TASK REQUIREMENTS
Could you copy the records word for word, from the first line through the line that contains "(x=73, y=215)", leaving out the pictures?
::::::::::
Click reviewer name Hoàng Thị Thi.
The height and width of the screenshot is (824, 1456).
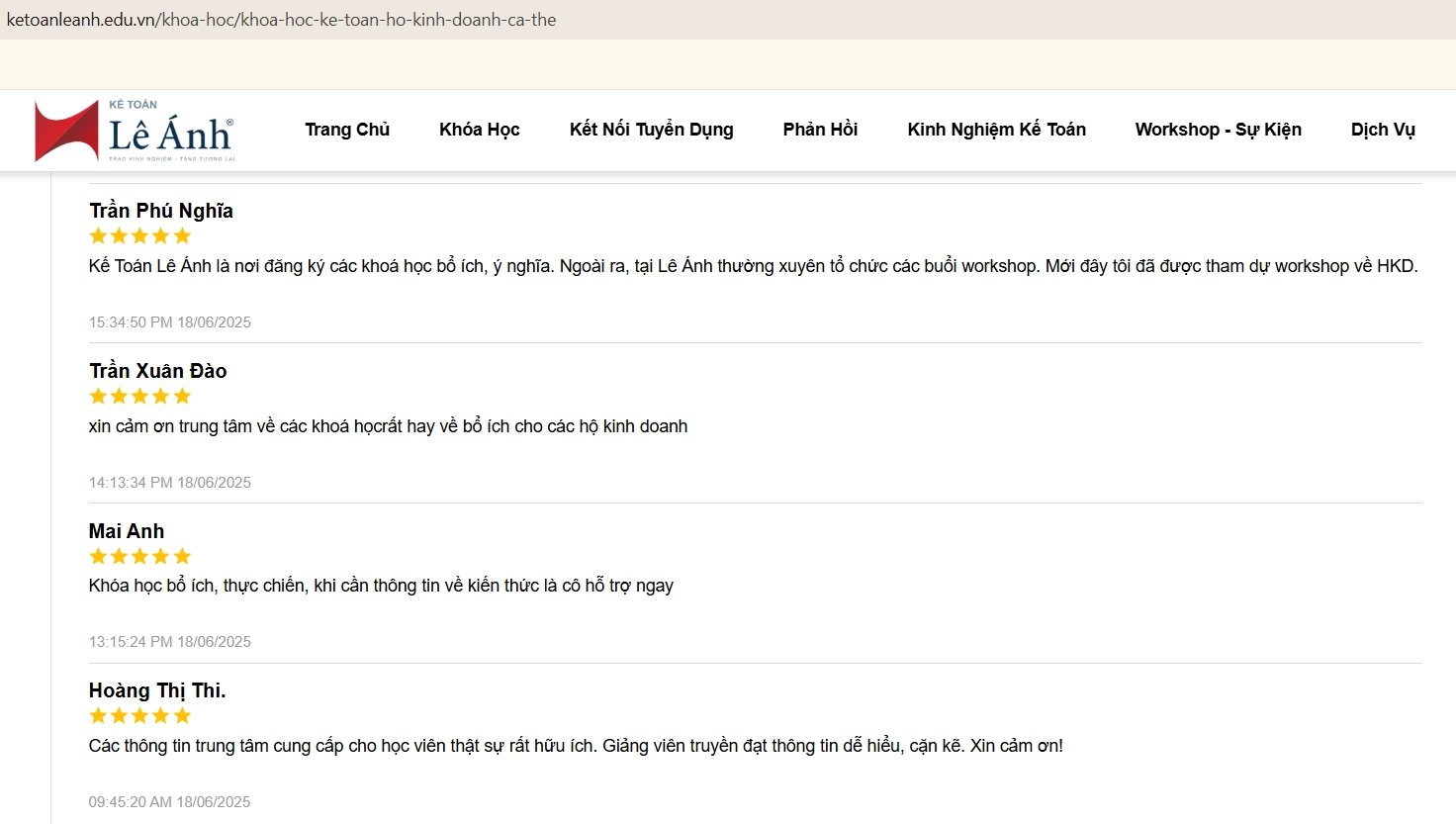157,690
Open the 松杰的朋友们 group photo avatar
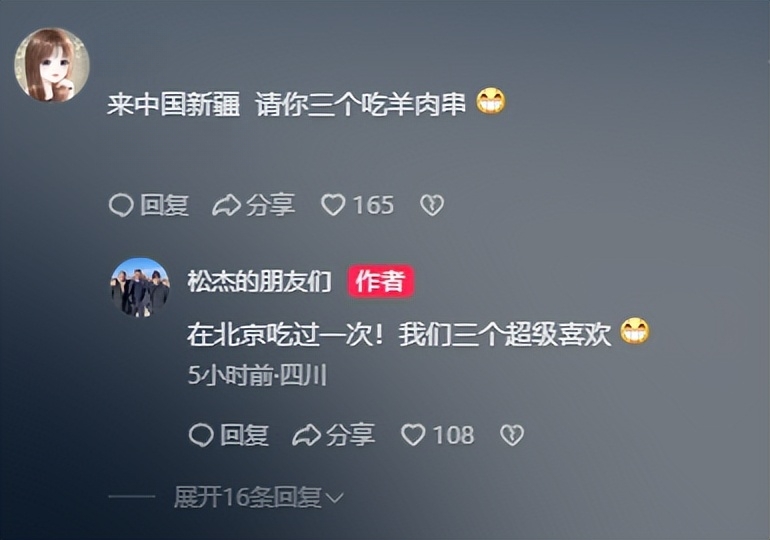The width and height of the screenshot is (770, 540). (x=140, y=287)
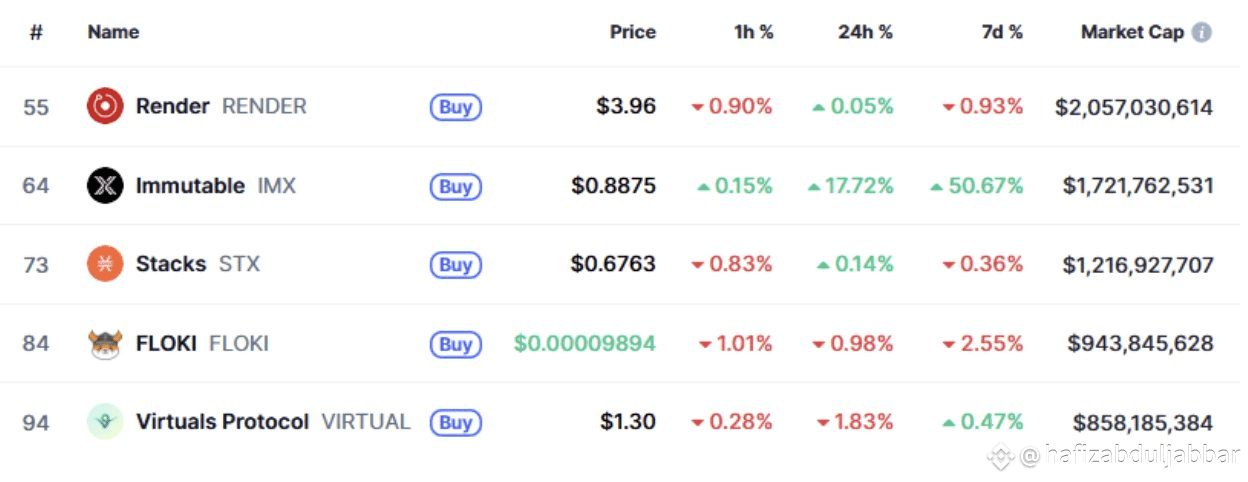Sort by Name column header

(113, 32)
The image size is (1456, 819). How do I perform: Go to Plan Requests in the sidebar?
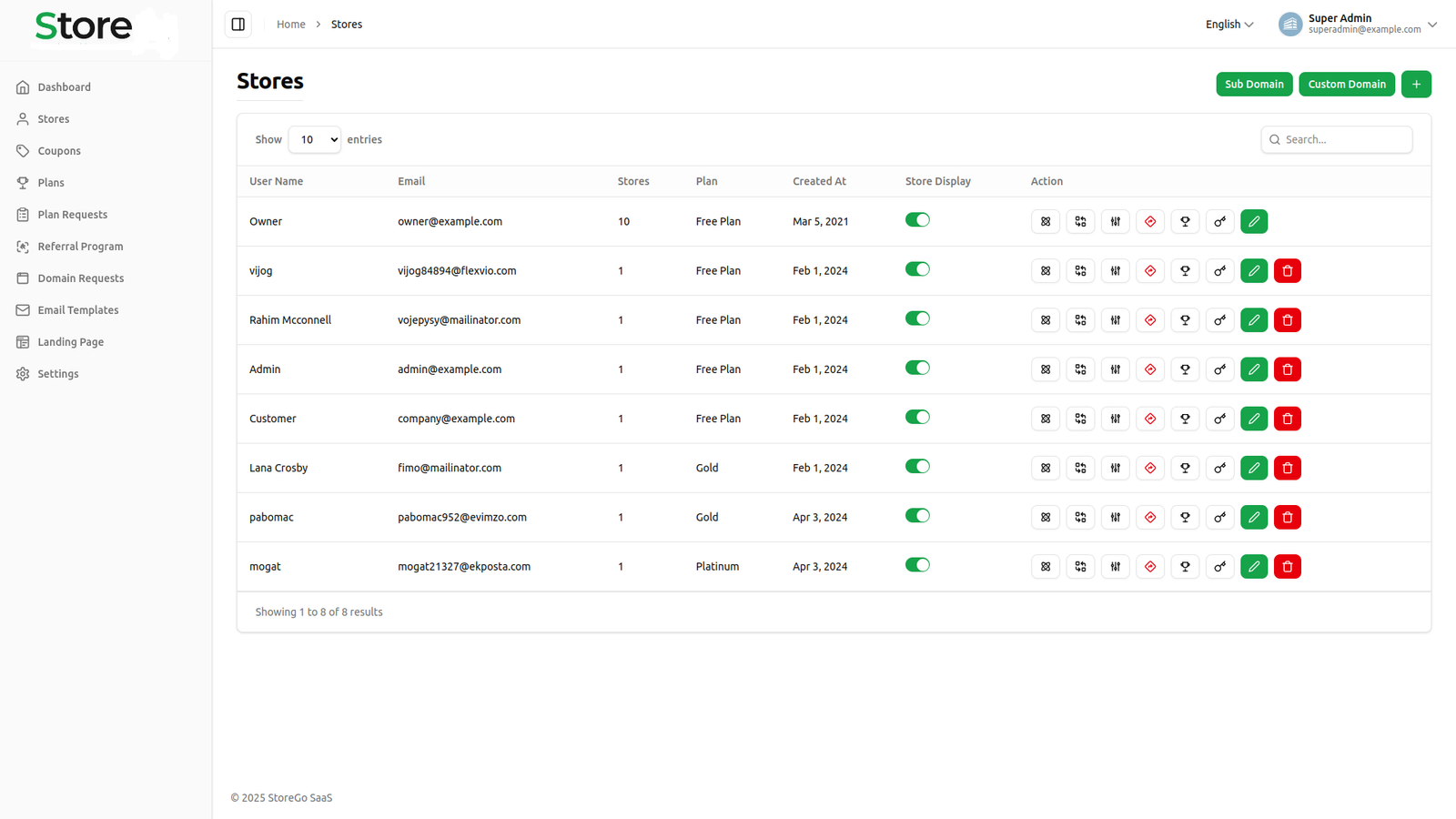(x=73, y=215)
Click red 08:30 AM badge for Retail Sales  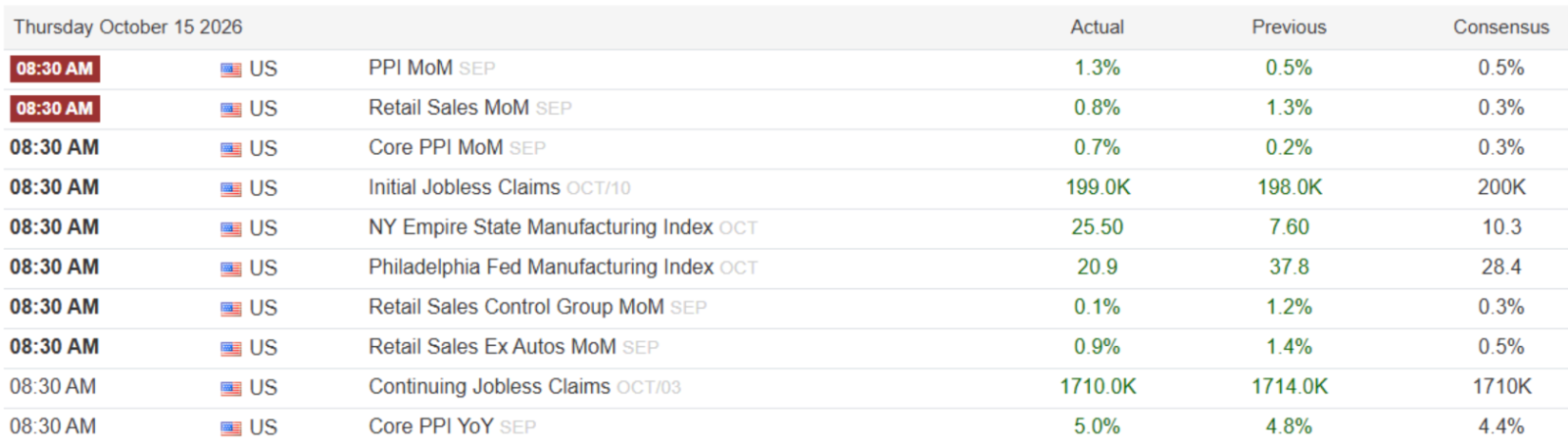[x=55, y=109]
::::::::::
EXERCISE RESPONSE
Click reviewer name Hoàng Thị Thi.
The height and width of the screenshot is (824, 1456).
157,690
Open the 松杰的朋友们 group photo avatar
The width and height of the screenshot is (770, 540). (x=140, y=287)
Sort by Name column header

(113, 32)
The image size is (1456, 819). How do I perform: Go to Plan Requests in the sidebar?
(x=73, y=215)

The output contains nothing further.